The effect of this resultant moment on the left of x is shown in the lower diagram of Figure (d)
Now from Figure (d), it can be seen that on the right side of x, there is an anti-clockwise moment of: M = RB × (5 − x) = 3.6(5 − x) = 18 − 3.6x
i.e. M = 18 − 3.6x (anti-clockwise) .....(6.4)
The effect of the moment of equation (6.3) and that of the moment of equation (6.4), is to cause the beam to sag at this point as shown by the lower diagram of Figure (d), i.e. M is positive between C and B, and
M = +18 − 3.6x .......(6.5)
Shearing force
Consider a distance x between C and B, as shown in Figure.(e)
From Figure (e), it can be seen that at x, there are two vertical forces to the left of this section, namely the 6 kN load acting downwards and the 2.4 kN load acting upwards, resulting in a net value of 3.6 kN acting downwards, as shown by the lower diagram of Figure (e). Similarly, by considering the vertical forces acting on the beam to the right of x, it can be seen that there is one vertical force, namely the 3.6 kN load acting upwards, as shown by the lower diagram of Figure (e). Thus, as the right hand of the section is tending to slide upwards, the shearing force is said to be negative, i.e. between C and B,
F = −3.6 kN ....... (6.6)
It should be noted that at C, there is a discontinuity in the value of the shearing force, where over an infinitesimal length the shearing force changes from +2.4 kN to −3.6 kN, from left to right.

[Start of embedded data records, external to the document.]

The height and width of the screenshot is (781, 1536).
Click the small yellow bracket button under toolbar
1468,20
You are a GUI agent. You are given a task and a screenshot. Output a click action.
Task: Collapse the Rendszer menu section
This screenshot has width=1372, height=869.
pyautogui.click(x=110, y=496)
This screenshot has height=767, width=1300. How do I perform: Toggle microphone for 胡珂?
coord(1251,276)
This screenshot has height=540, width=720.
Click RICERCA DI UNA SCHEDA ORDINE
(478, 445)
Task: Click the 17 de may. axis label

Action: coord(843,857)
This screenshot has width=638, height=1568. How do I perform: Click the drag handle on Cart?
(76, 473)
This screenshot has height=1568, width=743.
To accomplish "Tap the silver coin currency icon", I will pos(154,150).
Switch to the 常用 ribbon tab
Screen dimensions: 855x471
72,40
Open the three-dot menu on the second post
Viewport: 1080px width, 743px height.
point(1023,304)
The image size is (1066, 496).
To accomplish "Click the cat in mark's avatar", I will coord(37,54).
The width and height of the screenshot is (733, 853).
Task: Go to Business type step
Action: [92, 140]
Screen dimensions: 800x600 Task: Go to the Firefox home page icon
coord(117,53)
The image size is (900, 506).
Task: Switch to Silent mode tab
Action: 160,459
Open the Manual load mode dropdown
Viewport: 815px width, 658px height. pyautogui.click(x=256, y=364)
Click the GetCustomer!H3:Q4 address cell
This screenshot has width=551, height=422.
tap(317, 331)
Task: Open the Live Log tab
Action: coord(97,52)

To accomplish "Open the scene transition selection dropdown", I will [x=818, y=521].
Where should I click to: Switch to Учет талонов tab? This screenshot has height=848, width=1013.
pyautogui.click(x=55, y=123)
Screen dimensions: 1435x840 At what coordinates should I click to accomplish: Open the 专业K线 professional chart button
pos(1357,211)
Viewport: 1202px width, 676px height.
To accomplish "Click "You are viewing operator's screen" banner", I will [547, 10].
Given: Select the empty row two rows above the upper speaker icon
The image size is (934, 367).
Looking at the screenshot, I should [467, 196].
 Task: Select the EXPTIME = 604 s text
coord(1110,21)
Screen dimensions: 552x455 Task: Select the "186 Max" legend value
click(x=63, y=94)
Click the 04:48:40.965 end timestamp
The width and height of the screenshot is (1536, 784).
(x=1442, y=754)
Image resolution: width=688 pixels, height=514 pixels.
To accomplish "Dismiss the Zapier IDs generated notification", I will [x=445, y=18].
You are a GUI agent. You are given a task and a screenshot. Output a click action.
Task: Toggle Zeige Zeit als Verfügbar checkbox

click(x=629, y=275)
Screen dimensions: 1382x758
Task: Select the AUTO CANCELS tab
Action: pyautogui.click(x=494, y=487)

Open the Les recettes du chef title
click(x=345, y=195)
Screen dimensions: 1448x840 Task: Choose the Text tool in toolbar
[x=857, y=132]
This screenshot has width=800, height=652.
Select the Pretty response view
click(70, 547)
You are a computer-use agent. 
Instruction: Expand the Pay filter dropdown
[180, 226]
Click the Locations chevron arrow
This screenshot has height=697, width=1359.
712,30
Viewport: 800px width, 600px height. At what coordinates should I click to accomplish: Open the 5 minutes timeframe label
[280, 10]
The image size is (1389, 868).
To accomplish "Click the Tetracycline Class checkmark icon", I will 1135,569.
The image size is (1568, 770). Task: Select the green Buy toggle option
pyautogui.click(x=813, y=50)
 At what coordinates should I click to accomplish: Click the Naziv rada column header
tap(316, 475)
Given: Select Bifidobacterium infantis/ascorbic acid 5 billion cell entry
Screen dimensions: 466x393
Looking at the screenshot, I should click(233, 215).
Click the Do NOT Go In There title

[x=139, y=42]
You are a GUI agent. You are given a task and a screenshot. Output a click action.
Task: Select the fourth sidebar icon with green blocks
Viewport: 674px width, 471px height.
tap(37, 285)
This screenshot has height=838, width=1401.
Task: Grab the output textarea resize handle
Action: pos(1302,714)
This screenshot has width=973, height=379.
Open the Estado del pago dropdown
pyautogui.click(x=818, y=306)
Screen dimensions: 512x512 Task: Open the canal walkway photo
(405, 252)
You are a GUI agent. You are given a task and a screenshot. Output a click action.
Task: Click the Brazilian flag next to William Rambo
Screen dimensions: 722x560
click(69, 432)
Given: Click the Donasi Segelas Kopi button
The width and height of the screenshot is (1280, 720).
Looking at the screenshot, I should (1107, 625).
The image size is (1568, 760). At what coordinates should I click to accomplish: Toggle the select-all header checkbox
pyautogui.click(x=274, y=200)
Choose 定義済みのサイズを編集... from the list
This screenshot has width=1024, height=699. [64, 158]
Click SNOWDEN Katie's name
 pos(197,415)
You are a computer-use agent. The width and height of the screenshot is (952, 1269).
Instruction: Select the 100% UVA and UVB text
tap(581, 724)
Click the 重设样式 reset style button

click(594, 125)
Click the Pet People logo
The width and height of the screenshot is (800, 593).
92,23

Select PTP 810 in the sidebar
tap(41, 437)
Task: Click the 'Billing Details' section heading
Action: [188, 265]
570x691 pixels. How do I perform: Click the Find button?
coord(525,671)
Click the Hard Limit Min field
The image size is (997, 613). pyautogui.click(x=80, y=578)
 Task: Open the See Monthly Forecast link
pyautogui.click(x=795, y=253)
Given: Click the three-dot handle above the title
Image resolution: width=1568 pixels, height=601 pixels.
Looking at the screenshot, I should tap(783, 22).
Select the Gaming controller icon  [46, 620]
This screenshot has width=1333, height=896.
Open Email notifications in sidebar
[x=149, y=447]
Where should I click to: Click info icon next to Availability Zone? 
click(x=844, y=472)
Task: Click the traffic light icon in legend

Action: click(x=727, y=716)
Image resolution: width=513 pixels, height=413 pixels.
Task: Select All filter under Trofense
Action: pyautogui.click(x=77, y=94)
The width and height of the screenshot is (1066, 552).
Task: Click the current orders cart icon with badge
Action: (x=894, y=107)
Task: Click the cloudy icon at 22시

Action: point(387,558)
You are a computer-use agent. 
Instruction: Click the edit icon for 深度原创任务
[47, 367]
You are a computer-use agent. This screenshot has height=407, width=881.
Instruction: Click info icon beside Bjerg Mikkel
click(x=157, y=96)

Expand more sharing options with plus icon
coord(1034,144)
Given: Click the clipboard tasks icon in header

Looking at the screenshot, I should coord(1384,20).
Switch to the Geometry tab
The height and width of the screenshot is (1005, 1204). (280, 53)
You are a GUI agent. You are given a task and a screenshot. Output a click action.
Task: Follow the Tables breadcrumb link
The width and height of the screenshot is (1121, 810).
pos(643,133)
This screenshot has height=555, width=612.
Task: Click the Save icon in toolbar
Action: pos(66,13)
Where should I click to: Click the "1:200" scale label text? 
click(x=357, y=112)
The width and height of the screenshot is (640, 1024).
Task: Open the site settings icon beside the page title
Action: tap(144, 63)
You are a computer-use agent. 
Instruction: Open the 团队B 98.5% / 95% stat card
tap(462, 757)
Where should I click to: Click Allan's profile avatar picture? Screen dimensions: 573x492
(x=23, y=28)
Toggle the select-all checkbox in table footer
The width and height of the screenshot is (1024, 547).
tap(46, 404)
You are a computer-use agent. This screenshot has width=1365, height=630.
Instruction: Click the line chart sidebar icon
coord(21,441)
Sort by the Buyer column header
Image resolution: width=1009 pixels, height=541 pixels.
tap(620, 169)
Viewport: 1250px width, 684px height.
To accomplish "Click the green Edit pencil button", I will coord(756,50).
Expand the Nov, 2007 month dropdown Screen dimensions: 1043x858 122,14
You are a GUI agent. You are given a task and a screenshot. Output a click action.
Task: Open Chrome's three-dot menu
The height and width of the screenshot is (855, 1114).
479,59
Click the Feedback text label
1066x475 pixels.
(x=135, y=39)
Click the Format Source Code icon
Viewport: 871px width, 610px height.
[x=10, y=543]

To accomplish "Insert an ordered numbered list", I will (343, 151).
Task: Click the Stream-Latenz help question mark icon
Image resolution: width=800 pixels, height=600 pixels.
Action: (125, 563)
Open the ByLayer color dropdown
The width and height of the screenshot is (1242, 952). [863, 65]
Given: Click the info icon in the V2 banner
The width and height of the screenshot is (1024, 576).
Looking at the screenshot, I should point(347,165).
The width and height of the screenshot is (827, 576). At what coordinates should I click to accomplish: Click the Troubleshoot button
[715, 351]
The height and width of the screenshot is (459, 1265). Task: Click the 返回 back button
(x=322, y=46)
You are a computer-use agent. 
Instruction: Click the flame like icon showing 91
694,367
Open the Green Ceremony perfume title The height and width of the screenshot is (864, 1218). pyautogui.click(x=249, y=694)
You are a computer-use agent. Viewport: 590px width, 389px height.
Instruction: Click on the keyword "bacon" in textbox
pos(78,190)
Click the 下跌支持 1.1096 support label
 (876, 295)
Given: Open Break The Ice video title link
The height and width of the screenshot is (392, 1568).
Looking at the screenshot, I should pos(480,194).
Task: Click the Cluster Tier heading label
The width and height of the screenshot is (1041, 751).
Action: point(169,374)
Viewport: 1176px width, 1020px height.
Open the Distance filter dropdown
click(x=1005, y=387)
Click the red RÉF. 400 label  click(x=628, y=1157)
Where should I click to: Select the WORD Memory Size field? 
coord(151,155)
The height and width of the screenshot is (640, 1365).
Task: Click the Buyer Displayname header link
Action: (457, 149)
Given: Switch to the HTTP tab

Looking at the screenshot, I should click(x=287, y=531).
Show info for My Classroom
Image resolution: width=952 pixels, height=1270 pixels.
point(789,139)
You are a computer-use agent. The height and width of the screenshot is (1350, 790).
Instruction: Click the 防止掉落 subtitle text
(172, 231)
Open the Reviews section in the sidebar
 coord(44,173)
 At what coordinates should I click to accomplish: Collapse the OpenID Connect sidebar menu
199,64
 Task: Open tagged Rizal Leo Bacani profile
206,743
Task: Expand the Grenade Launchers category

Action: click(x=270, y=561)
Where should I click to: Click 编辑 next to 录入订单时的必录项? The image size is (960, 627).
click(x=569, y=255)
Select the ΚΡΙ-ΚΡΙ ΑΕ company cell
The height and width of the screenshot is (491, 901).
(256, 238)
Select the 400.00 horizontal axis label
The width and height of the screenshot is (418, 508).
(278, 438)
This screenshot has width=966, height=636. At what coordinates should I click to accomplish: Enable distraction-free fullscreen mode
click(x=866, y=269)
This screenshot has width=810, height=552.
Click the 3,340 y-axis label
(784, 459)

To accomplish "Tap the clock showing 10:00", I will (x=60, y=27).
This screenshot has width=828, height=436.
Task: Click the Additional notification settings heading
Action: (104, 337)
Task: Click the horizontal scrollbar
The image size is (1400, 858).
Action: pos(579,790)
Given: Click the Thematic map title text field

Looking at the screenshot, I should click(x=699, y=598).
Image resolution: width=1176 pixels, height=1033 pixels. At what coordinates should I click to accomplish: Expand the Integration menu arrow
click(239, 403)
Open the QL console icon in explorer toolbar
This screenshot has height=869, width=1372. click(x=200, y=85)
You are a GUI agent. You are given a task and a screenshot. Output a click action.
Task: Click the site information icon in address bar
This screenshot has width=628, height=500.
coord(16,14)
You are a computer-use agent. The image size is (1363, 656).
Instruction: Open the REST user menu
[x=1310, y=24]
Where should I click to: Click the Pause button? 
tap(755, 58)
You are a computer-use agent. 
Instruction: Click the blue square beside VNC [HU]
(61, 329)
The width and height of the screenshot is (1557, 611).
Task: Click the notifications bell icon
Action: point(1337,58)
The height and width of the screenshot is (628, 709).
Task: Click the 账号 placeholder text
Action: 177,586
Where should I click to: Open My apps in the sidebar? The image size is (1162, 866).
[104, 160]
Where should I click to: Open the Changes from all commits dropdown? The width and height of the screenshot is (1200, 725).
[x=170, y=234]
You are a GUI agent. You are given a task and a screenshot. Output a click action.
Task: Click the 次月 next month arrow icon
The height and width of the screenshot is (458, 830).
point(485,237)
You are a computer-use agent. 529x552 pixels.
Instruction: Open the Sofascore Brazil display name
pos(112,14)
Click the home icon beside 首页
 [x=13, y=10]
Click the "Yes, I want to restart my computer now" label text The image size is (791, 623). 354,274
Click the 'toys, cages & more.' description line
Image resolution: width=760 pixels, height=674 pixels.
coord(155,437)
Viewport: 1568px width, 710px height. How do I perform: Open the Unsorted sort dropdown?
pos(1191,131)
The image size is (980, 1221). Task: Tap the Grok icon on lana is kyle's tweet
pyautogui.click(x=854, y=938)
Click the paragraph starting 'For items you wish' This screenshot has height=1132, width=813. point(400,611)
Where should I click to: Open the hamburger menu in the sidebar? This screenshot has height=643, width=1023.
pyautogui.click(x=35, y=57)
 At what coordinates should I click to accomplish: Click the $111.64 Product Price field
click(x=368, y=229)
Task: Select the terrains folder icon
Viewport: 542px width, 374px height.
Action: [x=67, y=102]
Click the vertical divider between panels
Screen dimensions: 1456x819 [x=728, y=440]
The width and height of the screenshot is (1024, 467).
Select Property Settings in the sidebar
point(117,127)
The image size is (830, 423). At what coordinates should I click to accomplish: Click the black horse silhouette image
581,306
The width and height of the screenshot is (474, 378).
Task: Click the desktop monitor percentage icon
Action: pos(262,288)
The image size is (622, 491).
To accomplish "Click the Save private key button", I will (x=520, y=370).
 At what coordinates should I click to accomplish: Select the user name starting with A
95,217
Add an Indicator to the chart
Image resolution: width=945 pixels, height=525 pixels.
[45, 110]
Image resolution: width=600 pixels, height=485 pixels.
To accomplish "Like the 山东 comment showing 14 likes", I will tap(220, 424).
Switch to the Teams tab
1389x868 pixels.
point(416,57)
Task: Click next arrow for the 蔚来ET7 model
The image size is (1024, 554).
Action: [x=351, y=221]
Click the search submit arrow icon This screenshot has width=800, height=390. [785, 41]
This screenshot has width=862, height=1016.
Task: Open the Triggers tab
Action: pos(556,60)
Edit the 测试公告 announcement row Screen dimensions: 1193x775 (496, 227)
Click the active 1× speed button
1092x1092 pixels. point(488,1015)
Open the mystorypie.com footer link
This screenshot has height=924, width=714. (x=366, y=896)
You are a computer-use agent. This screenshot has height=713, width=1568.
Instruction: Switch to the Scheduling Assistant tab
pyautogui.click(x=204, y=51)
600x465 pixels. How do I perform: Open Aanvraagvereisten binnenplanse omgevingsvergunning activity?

Bending moment and shearing force diagrams
The bending moment and shearing force diagrams are simply diagrams representing the variation of bending moment and shearing force, respectively, along the length of the beam. In the bending moment and shearing force diagrams, the values of the bending moments and shearing forces are plotted vertically and the value of x is plotted horizontally, where x = 0 at the left end of the beam and x = the whole length of the beam at its right end. In the case of the beam of Figure (a), bending moment distribution between A and C is given by equation (6.1), i.e. M = 2.4x, where the value of x varies between A and C.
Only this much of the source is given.